[Pixel coordinate grounding data]

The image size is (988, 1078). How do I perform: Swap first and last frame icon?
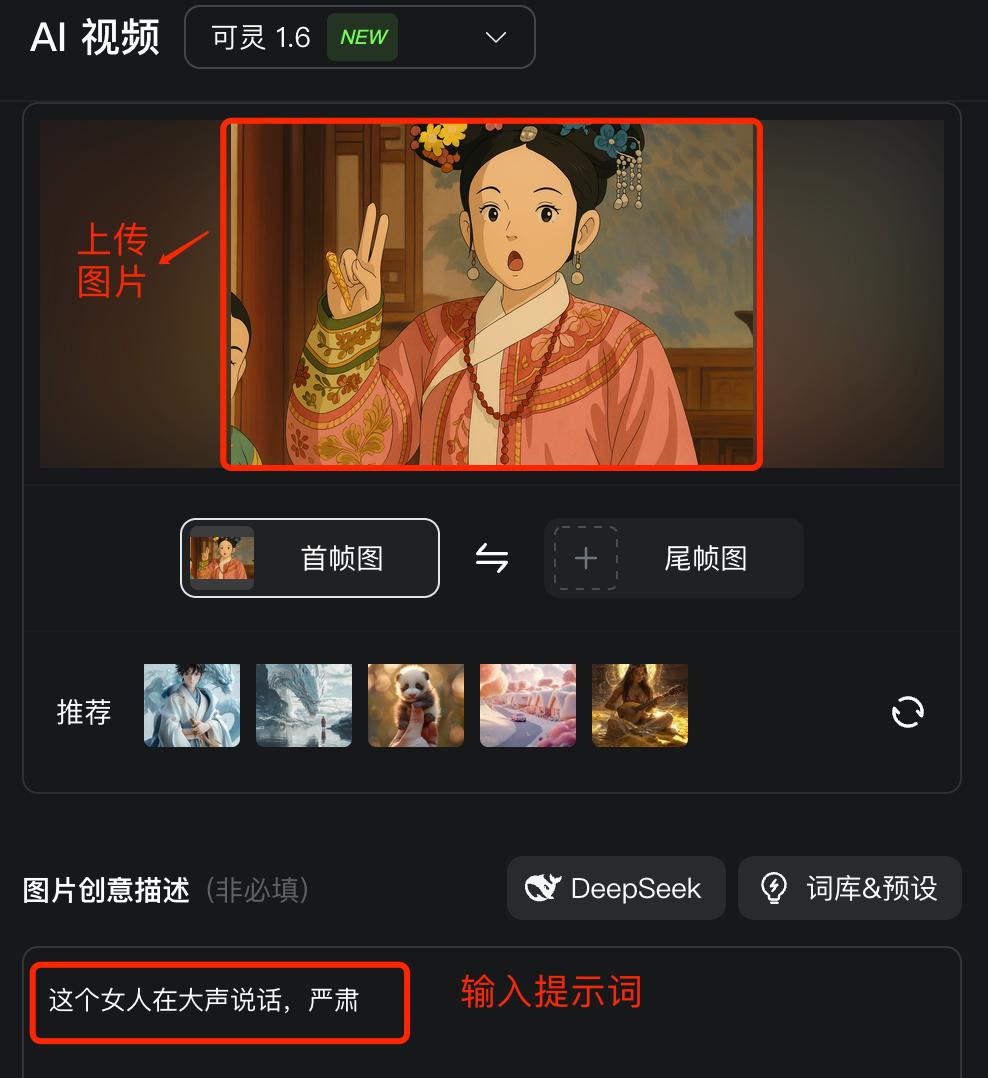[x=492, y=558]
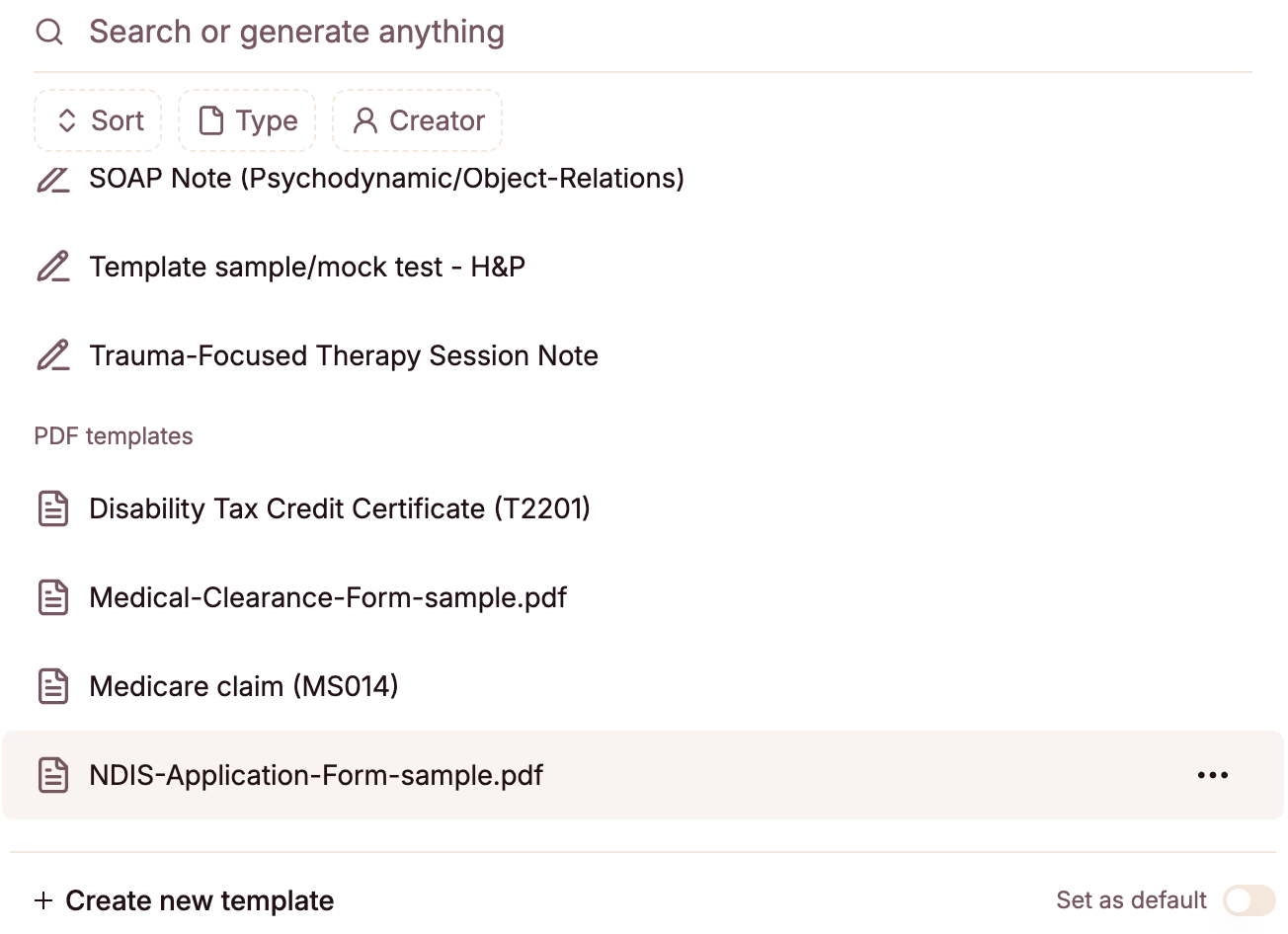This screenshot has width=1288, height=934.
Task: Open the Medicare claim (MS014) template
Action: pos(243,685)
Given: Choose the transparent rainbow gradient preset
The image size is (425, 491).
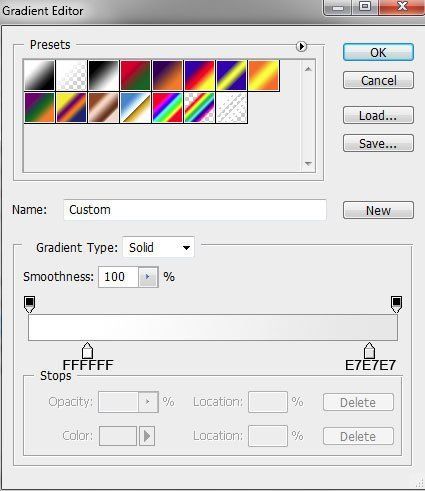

-- EXERCISE --
Before duplicating the entries above, strip out the pictures and keep the rest exact.

-- THE COMPLETED TASK --
The image size is (988, 1078). How do I perform: Swap first and last frame icon?
[x=492, y=558]
This screenshot has width=1288, height=934.
Task: Open the Medicare claim (MS014) template
Action: pos(243,685)
Given: Choose the transparent rainbow gradient preset
The image size is (425, 491).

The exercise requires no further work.